> [TASK DIRECTIONS] Below are entries to be transcribed exactly; exclude the pictures from the copy.

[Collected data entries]
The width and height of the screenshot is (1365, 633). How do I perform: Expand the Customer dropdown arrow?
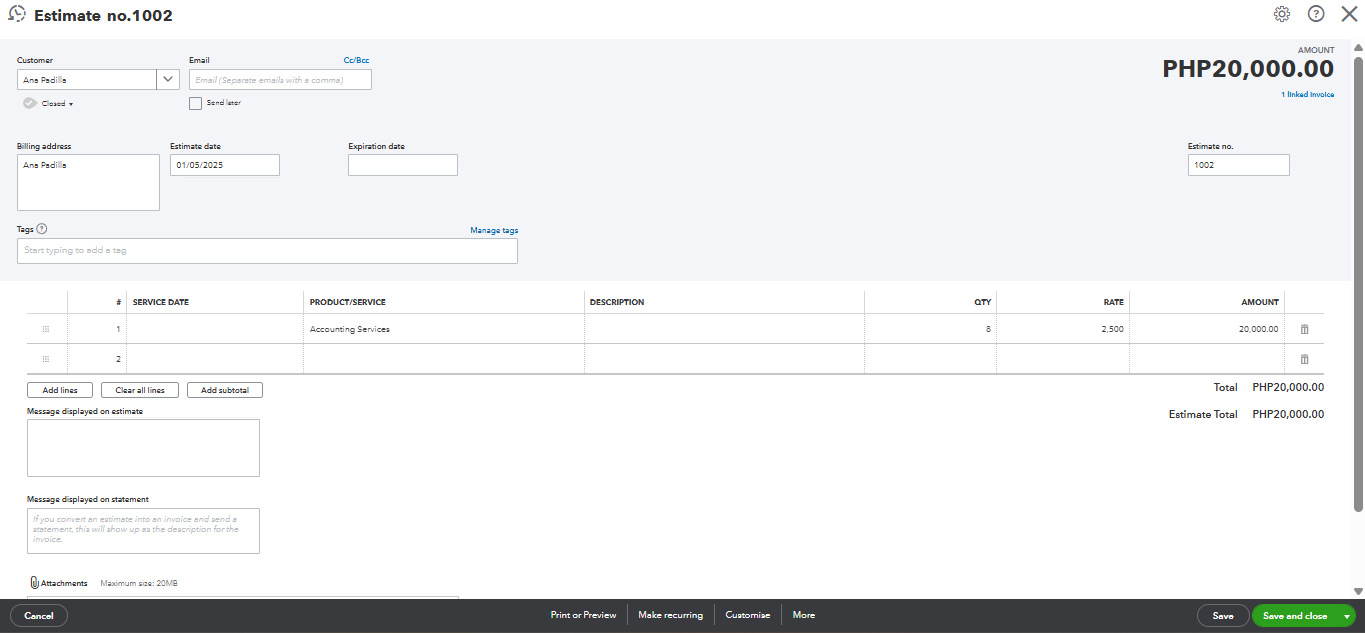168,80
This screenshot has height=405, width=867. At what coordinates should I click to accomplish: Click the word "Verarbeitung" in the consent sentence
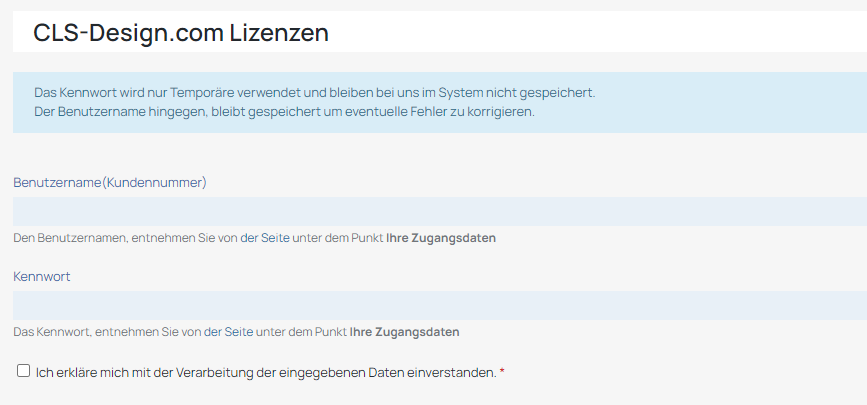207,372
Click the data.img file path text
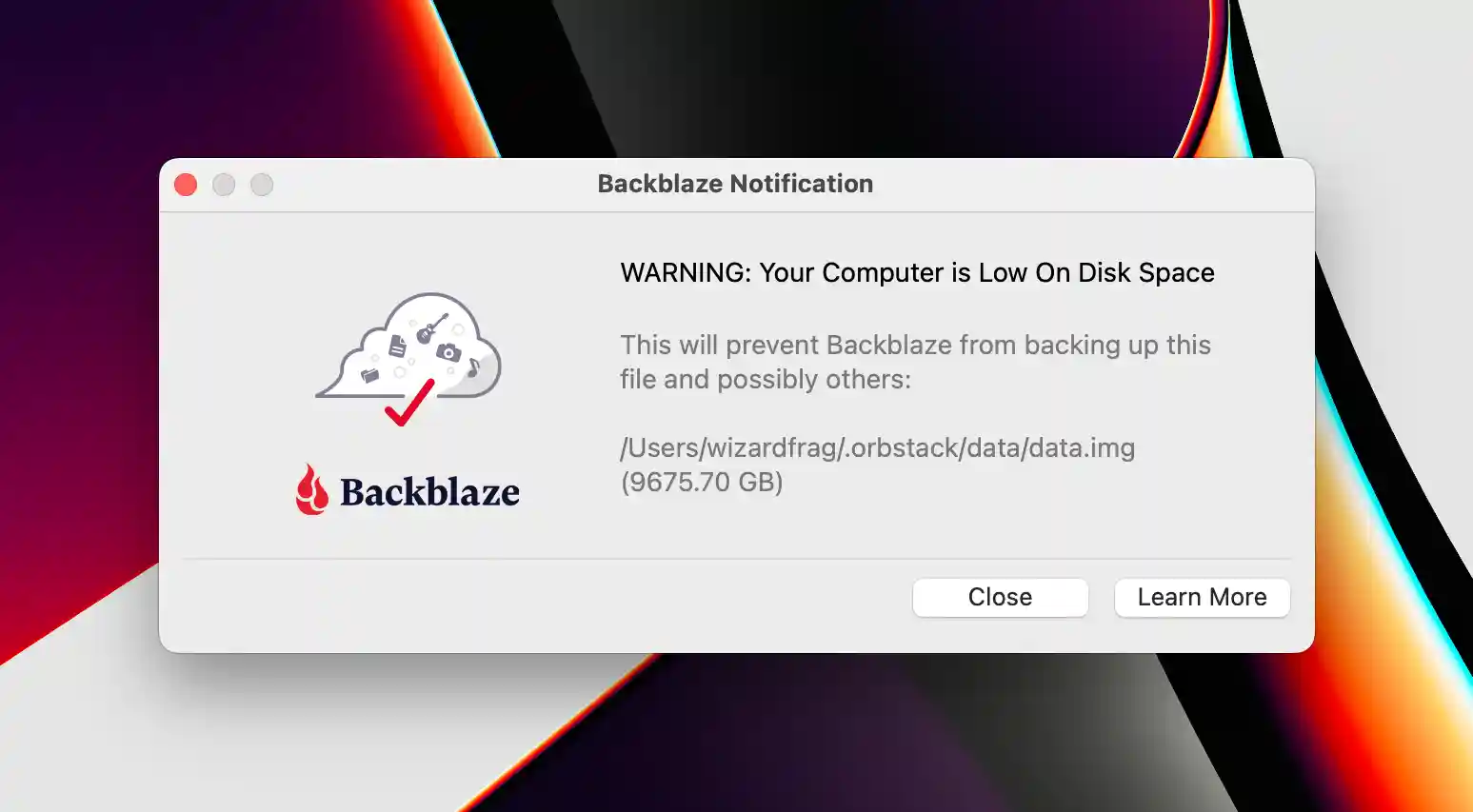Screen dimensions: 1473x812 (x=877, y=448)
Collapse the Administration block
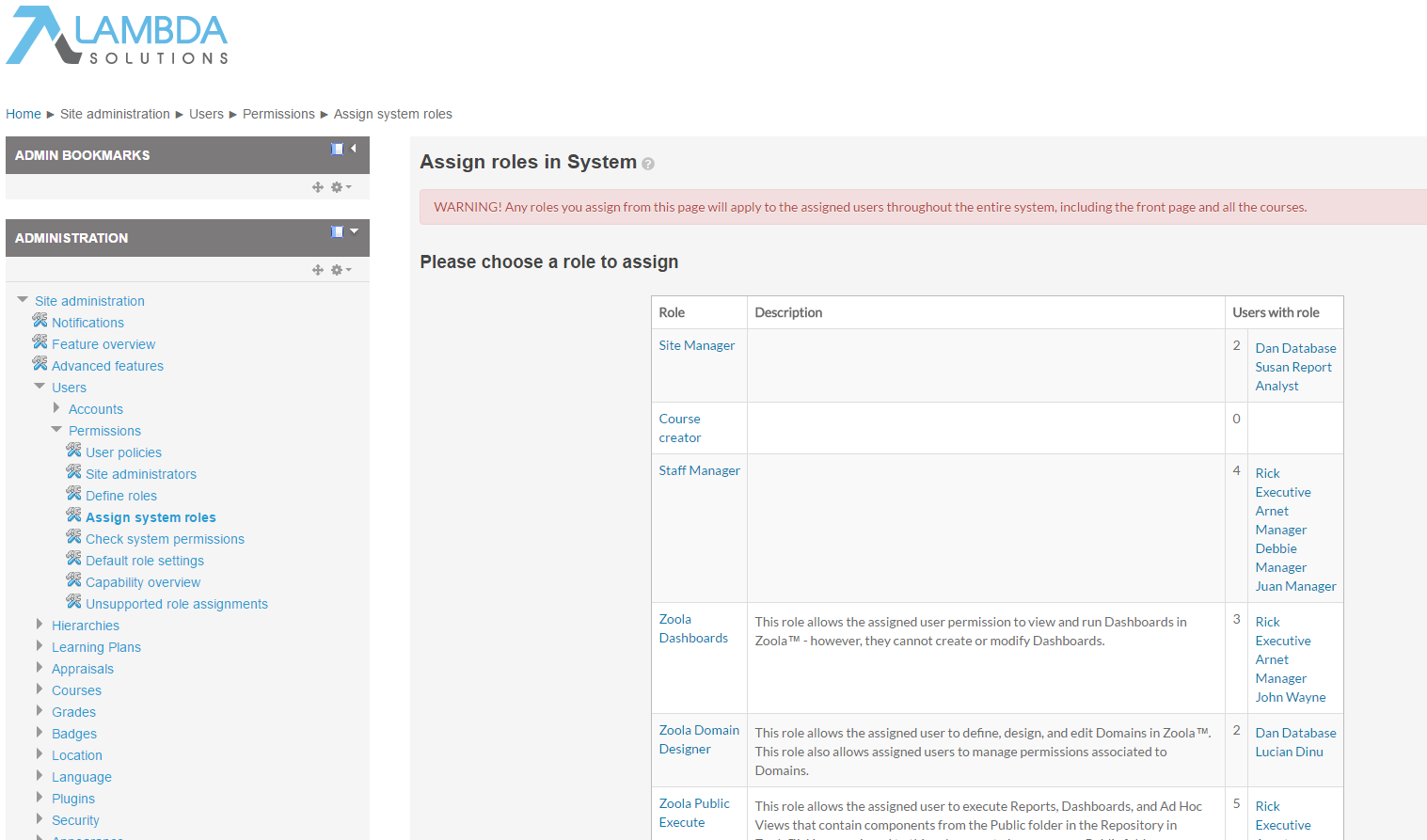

> [EXERCISE SOLUTION]
The width and height of the screenshot is (1365, 633). How do I perform: Expand the Customer dropdown arrow?
168,80
This screenshot has height=405, width=867. At what coordinates should I click to accomplish: Click the word "Verarbeitung" in the consent sentence
207,372
Click the data.img file path text
Screen dimensions: 1473x812 (x=877, y=448)
Collapse the Administration block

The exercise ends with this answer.